Governments implying prices fall because of collusion as opposed to unsusutainable debt levels, widespread mendacity and malfeasance, or unforseen sovereign risk.
Governments apparantly want "orderly" markets that allow them to issue as much debt as they wish without impunity or adverse consequences, and for market participants who risk capital to simply ignore that the Emperor has no clothes.
Governments around the world (the U.S. included as I note the Justice Department is investigating FX transactions by several large Hedge Funds, with questionable jurisdiction, for suspicion of colluding to drive down the Euro) acting like children and lashing out at "unfairness".
There are $9 billion of Greek sovereign CDS outstanding relative to $406 billion of government bonds -- too little to put pressure on the debt price according to Citi bank analysts.

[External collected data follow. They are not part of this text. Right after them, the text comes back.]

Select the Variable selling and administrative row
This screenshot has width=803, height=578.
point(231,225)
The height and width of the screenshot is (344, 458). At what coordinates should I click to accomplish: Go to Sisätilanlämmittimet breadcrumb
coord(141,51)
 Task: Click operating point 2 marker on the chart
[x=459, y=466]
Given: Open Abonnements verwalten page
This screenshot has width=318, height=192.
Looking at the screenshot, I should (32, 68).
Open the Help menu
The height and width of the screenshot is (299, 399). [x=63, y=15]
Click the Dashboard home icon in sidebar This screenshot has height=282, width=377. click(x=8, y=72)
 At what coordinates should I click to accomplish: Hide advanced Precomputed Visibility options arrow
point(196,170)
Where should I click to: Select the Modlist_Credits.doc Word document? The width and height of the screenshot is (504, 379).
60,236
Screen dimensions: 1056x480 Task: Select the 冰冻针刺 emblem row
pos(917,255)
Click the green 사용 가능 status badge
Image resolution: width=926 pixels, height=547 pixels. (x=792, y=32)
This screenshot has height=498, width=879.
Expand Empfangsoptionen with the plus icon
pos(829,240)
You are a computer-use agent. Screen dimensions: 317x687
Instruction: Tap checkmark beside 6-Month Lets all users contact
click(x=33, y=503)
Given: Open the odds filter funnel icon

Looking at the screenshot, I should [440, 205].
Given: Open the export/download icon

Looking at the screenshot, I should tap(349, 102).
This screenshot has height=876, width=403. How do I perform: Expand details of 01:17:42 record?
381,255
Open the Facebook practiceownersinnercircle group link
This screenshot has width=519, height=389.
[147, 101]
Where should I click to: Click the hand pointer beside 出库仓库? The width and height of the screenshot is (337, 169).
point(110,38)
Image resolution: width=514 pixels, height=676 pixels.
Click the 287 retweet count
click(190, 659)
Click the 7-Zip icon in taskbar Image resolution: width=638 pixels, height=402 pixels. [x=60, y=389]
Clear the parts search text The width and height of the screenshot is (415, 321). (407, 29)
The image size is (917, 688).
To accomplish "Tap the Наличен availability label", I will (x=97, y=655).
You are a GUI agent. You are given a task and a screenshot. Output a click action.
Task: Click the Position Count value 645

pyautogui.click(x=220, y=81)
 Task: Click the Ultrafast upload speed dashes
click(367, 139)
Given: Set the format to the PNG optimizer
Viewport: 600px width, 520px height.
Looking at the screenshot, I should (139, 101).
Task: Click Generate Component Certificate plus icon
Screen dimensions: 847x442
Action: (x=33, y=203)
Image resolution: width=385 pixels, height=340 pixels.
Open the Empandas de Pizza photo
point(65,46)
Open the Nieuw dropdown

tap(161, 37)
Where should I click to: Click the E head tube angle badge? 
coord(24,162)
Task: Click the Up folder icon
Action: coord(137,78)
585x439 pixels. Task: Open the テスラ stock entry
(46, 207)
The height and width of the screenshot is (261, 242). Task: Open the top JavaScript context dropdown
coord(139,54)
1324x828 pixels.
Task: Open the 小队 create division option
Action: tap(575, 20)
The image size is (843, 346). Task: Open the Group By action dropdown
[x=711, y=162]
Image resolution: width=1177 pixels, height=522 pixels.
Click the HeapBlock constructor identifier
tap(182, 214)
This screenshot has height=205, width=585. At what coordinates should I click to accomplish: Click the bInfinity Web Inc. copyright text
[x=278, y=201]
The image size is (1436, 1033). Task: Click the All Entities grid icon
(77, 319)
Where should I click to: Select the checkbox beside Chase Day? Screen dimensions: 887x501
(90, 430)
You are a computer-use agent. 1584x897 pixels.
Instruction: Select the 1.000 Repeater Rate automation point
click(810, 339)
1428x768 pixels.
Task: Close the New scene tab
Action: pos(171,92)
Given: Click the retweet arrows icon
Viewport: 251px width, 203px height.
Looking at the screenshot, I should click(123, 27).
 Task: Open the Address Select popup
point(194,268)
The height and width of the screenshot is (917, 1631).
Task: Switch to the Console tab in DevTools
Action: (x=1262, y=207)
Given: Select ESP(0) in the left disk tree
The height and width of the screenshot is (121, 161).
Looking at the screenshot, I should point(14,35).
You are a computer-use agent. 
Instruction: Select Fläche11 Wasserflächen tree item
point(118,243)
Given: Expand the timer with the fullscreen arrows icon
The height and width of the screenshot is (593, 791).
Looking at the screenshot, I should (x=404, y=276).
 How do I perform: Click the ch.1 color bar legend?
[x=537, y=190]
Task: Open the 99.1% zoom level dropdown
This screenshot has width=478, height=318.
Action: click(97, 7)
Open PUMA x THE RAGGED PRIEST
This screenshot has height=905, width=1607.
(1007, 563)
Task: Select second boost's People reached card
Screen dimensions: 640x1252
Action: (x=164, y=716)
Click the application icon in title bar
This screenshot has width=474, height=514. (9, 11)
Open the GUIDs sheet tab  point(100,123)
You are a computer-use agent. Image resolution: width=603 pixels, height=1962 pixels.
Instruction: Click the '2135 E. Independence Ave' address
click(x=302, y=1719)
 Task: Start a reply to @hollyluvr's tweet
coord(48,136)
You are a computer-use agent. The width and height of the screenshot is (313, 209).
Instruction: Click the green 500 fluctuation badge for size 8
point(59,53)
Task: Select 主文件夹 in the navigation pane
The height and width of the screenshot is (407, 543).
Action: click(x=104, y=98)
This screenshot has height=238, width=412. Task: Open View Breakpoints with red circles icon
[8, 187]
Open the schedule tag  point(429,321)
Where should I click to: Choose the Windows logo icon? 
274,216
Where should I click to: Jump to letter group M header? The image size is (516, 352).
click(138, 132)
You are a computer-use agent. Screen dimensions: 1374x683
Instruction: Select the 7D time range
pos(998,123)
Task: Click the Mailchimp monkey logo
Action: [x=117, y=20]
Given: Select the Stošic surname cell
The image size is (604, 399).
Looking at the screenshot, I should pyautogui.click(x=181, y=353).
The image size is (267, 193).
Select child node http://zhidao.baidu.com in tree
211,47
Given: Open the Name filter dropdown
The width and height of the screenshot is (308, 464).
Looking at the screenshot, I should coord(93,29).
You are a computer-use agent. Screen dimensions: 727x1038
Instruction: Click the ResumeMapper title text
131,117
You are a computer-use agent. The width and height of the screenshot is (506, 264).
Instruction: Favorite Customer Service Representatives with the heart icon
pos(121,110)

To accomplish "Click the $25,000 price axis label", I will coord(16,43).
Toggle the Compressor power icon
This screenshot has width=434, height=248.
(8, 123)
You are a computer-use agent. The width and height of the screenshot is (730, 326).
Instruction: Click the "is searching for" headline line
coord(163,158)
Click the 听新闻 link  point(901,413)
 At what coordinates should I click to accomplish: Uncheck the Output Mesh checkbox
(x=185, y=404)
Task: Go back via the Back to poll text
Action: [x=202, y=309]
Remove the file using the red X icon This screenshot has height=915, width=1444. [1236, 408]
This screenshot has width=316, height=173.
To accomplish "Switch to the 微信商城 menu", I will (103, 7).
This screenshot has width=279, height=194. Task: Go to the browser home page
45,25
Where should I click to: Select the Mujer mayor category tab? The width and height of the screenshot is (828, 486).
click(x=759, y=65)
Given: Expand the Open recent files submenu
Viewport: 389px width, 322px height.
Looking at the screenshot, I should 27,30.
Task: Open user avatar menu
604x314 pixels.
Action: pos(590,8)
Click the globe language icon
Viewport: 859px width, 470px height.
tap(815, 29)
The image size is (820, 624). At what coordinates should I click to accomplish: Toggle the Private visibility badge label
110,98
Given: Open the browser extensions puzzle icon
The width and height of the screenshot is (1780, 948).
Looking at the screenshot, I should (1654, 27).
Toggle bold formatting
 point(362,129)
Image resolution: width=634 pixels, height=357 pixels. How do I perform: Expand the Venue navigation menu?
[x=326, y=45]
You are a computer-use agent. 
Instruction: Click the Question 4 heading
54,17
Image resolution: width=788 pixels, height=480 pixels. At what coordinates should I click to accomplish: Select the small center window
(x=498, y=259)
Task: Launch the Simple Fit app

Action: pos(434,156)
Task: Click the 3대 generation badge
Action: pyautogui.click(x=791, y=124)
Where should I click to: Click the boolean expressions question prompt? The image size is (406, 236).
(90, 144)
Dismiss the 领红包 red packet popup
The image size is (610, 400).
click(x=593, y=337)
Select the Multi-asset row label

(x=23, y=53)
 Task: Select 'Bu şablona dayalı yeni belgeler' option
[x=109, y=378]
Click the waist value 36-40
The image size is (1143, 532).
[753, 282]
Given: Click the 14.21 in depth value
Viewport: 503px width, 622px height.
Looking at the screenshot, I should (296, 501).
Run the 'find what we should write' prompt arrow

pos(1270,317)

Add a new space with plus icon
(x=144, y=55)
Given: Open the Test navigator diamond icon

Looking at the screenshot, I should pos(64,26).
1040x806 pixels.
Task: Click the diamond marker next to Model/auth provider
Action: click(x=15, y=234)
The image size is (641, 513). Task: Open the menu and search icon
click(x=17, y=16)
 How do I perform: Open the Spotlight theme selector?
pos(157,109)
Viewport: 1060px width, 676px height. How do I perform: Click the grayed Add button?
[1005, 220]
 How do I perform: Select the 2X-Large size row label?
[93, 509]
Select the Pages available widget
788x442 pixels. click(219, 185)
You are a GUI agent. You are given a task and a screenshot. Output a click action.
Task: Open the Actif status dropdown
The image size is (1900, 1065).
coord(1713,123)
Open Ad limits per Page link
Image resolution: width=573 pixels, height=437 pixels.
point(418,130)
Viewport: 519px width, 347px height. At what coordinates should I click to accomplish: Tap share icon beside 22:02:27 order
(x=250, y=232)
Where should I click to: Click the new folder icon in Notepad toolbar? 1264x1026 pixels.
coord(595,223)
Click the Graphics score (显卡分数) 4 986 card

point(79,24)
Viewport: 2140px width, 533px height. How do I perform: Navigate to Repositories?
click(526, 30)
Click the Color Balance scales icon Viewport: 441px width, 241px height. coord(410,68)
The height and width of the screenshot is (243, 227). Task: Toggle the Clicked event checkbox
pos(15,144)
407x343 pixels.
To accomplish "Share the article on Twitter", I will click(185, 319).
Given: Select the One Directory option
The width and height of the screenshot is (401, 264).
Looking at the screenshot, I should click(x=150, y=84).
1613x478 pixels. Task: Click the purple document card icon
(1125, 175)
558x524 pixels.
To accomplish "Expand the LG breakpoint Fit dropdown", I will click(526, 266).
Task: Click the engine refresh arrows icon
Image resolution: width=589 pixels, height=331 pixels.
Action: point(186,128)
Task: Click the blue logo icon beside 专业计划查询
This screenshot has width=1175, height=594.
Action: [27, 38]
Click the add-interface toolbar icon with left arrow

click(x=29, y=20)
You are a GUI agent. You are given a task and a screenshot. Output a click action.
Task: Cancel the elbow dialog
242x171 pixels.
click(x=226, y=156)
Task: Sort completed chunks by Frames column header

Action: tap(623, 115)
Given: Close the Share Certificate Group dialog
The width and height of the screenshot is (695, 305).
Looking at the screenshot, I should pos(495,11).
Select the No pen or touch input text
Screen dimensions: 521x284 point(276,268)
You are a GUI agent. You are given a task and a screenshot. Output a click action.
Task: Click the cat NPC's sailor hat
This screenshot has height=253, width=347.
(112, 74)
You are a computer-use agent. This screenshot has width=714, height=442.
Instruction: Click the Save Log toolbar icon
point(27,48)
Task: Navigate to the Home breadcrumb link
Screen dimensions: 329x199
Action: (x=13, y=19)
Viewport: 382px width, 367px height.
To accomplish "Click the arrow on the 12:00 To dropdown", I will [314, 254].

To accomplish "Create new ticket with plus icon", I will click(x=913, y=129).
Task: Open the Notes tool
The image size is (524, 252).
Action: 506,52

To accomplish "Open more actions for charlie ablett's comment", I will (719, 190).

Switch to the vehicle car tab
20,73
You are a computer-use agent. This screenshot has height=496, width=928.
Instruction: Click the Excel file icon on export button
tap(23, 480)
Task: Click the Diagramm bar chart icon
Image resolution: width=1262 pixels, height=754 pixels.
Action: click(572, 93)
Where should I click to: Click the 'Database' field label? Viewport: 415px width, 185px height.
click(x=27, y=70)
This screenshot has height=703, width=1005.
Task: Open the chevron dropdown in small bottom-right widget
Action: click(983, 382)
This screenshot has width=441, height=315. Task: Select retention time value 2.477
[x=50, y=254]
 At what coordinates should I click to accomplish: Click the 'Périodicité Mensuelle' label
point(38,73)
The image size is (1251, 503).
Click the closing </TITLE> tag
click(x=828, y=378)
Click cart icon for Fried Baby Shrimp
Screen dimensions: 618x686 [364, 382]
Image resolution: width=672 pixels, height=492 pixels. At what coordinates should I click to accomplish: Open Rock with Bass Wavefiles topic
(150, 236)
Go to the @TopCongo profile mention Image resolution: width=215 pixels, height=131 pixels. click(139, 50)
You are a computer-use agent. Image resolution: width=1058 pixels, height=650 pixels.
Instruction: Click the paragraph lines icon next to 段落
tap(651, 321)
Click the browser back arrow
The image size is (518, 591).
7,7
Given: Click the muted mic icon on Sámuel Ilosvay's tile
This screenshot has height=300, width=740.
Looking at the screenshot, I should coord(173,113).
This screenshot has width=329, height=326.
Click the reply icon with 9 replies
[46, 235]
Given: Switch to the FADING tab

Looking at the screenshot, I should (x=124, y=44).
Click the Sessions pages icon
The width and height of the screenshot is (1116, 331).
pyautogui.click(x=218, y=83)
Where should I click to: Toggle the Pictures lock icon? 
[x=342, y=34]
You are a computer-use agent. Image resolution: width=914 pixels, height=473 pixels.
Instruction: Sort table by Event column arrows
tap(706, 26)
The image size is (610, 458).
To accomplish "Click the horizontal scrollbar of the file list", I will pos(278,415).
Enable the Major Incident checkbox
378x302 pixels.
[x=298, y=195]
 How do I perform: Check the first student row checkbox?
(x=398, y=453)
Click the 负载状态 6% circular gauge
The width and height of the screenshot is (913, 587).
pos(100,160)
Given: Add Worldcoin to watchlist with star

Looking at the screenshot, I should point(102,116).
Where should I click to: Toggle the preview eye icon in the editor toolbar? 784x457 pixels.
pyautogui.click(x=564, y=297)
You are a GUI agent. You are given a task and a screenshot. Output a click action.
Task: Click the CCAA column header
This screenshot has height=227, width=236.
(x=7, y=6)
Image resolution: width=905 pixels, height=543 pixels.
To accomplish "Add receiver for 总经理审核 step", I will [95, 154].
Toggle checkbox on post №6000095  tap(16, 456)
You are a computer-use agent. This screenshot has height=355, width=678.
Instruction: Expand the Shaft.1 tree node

"Targeting rules specifically at CDS could be made legally effective but would be very unlikely to have any material effect," said Simon Gleeson, a partner at Clifford Chance.
"It also raises the larger issue of the extent to which it is appropriate or sensible to seek to use regulation to manipulate markets," Gleeson added.
Banning naked sales of CDS would be more complicated than the introduction of curbs and disclosure rules on shorted shares and costlier for the holder.
If a CDS buyer decided to sell the underlying bond he was forced to buy, he would then have to close out the contract which could be at a big loss.